How to Avoid Holiday Burnout
Okay, I know it is not Halloween yet, but we are going to discuss the holidays. Now, before you think I am losing it hear me out. While the holidays are a month+ away, now is when you should be setting your budget as well as deciding that you can feasibly attend.
You know how it is when you are a nurse, there are alot of parties and celebrations. These can start to become really expensive when you are expected to contribute to everyone. Here are my simple tips for how to survive the holiday festivities this year.
Start putting out feelers now.
While people may give you a slight side eye at mentioning thanksgiving or christmas parties right now, it's worth asking. Especially if you are new at your place of employment. If you have been there a while and have an idea of the holiday festivities then you may be able to start your list. If you have a list you can decide which functions you will attend.

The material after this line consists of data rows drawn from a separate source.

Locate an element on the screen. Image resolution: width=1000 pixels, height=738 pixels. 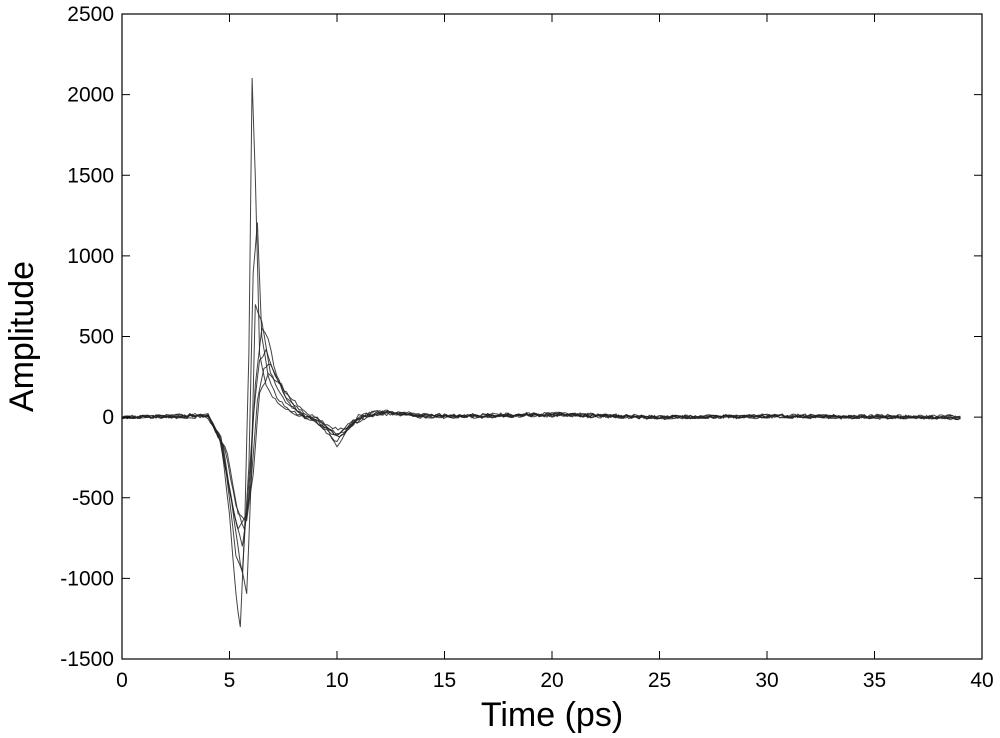
y-tick-label: -1000 is located at coordinates (87, 578).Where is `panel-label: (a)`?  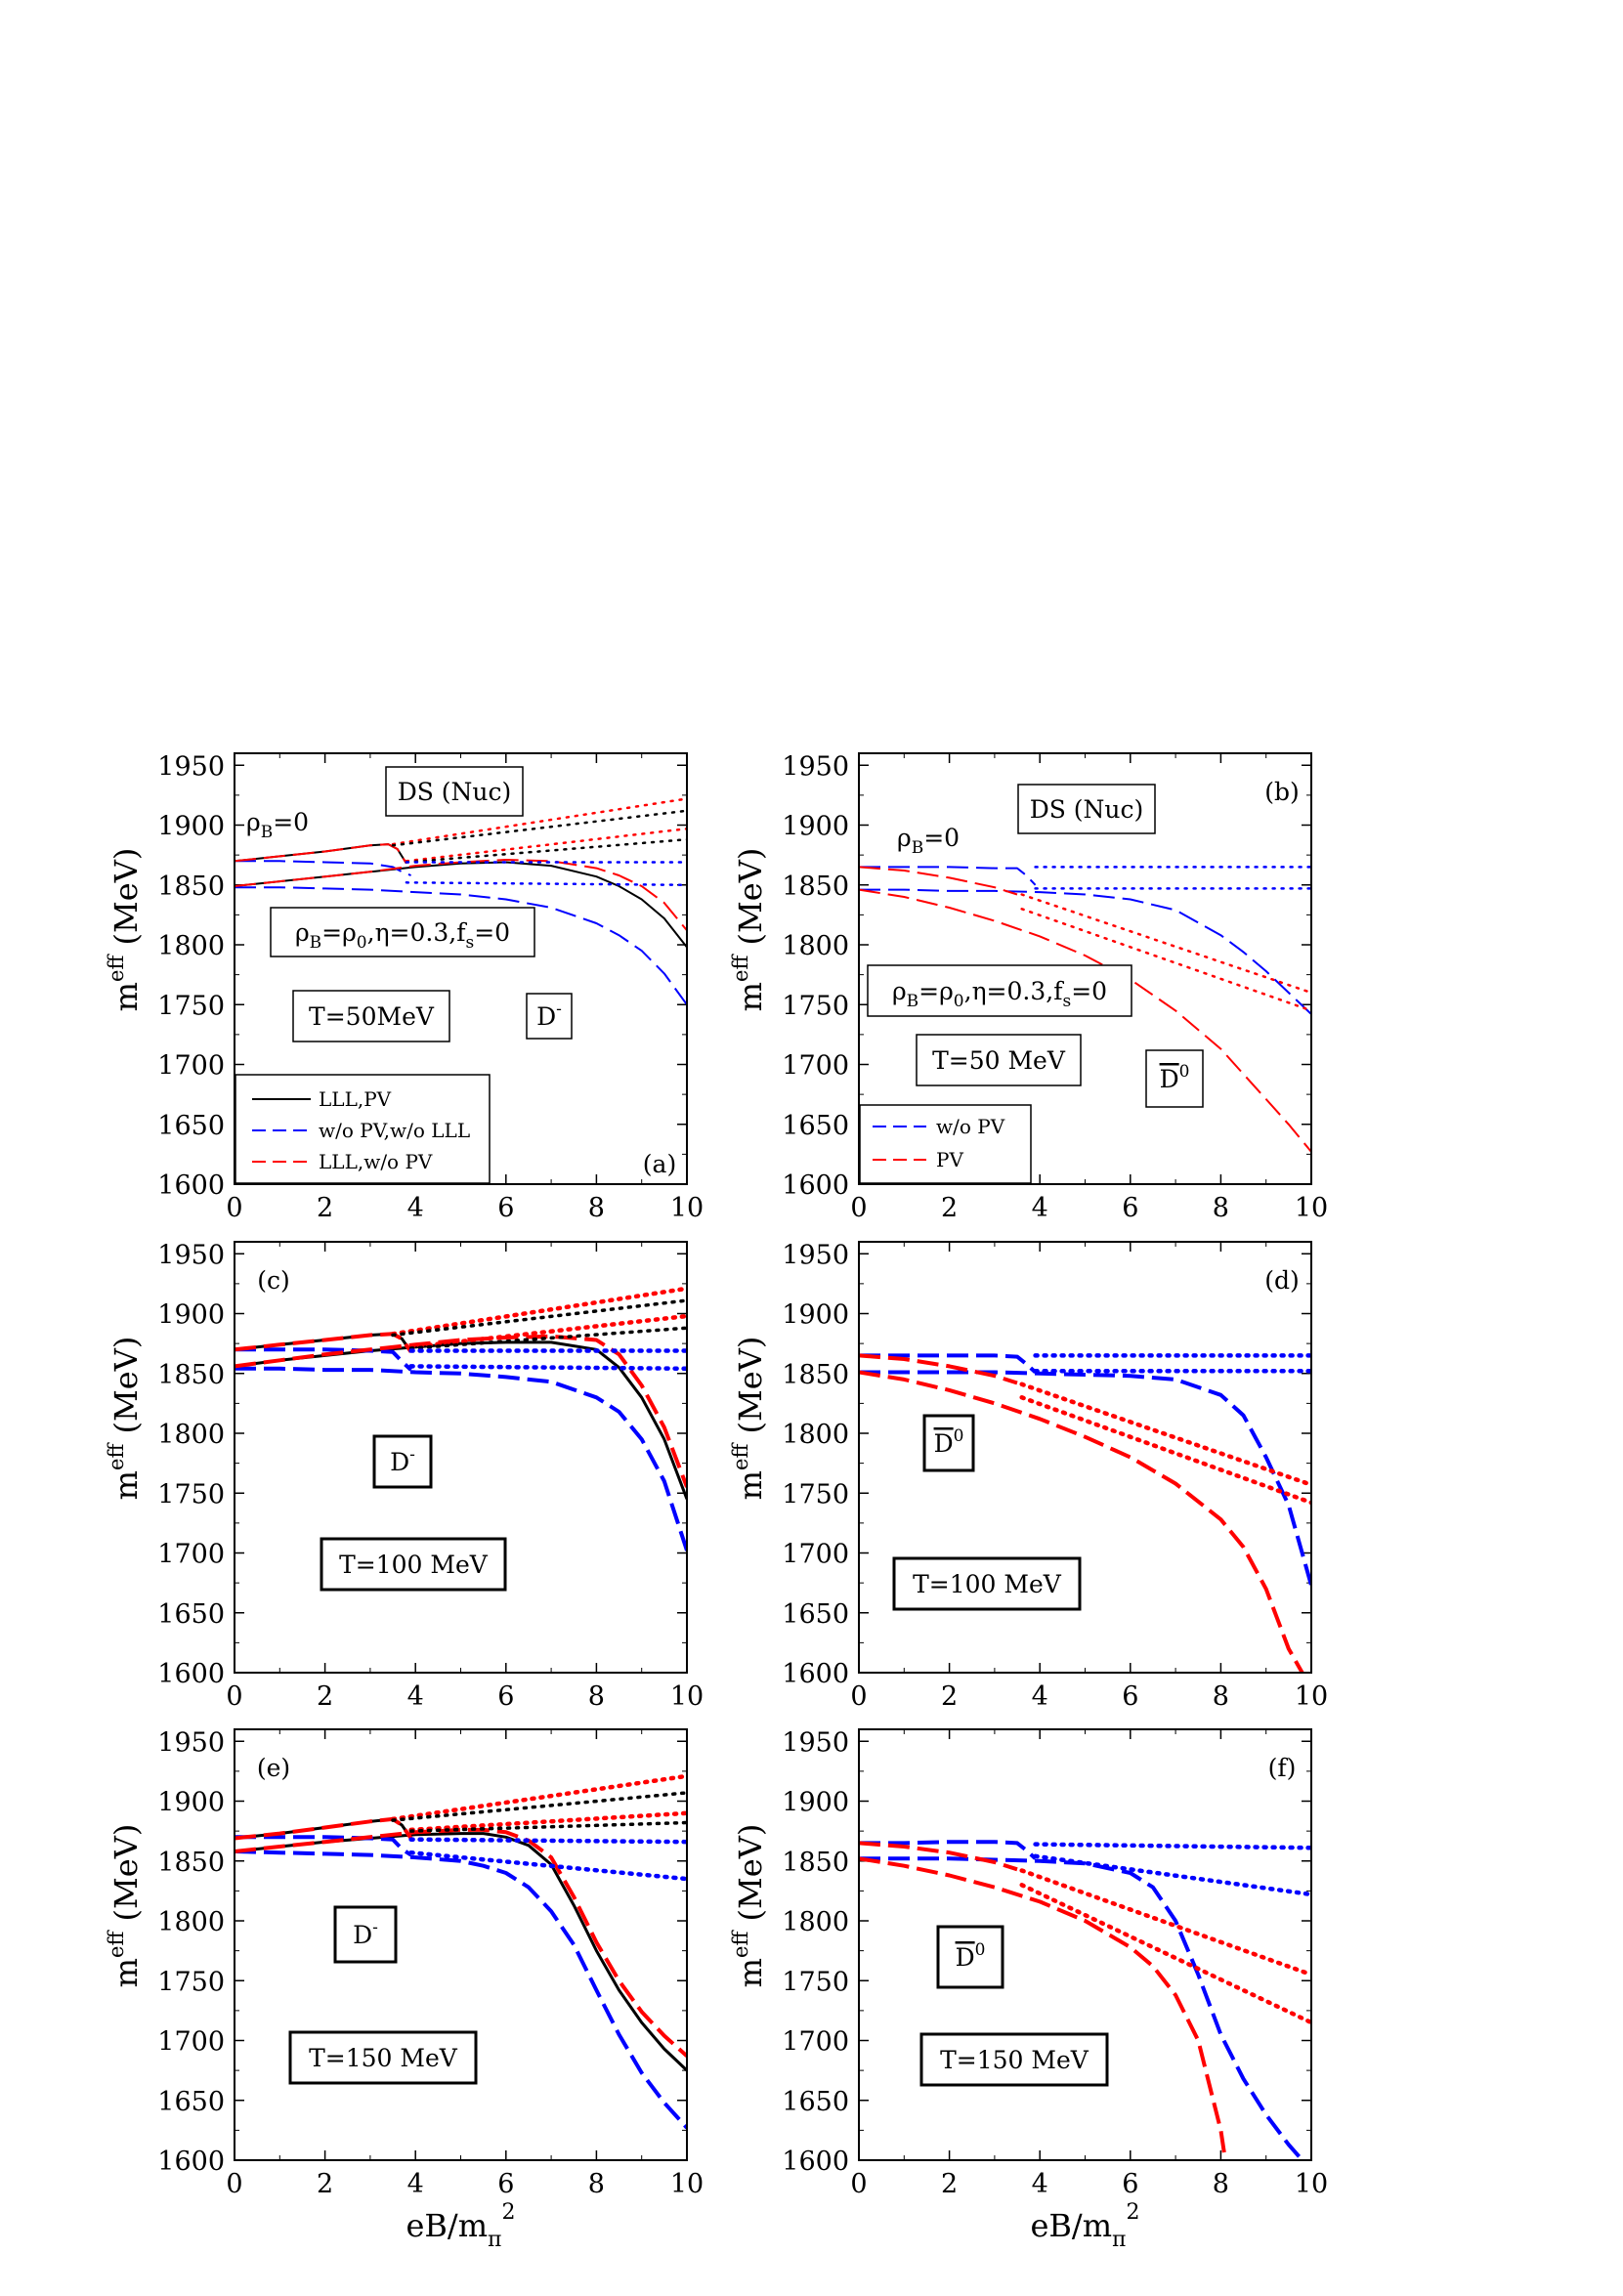
panel-label: (a) is located at coordinates (659, 1164).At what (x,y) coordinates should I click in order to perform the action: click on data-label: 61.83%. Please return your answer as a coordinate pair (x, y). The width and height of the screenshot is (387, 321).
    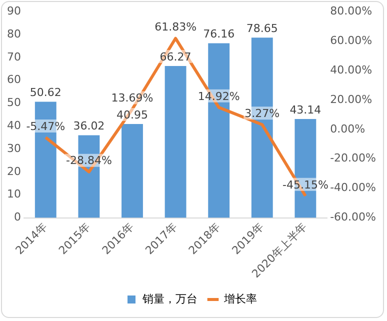
    Looking at the image, I should click on (176, 27).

This is important because not only can these functions add up financially but they can become exhausting as well.
Set your boundaries.
Between your work and your family, decide what you can reasonably attend without pushing yourself too hard or spending too much. If you do this early on you will be more likely to stick to your decision. If you wait, especially if you are someone who struggles to say no to others, you may overextend yourself.
Set your budget.
An easy easy way to stick to your boundaries is by having a budget you stick to. There are only so many secret santas and potlucks you can attend! Even though potluck contributions tend to come from the grocery budget it doesn’t change the fact that you will still need to have increased funds. Make sure when you set your holiday party budget you take into account food, gifts, decor, and clothing when needed.
One of the reasons that I am suggesting you do these things is because in the early part of the season we view all the festivities with rose colored glasses and we just imagine how fun it will all be. But once the holidays are here, we quickly learn that it can be a little overwhelming. I think if you take a step back and consciously choose which parties or gift exchanges you will attend it will really give you the opportunity to enjoy yourself in the moment instead of being so concerned with the other 20 engagements you have scheduled on your calendar.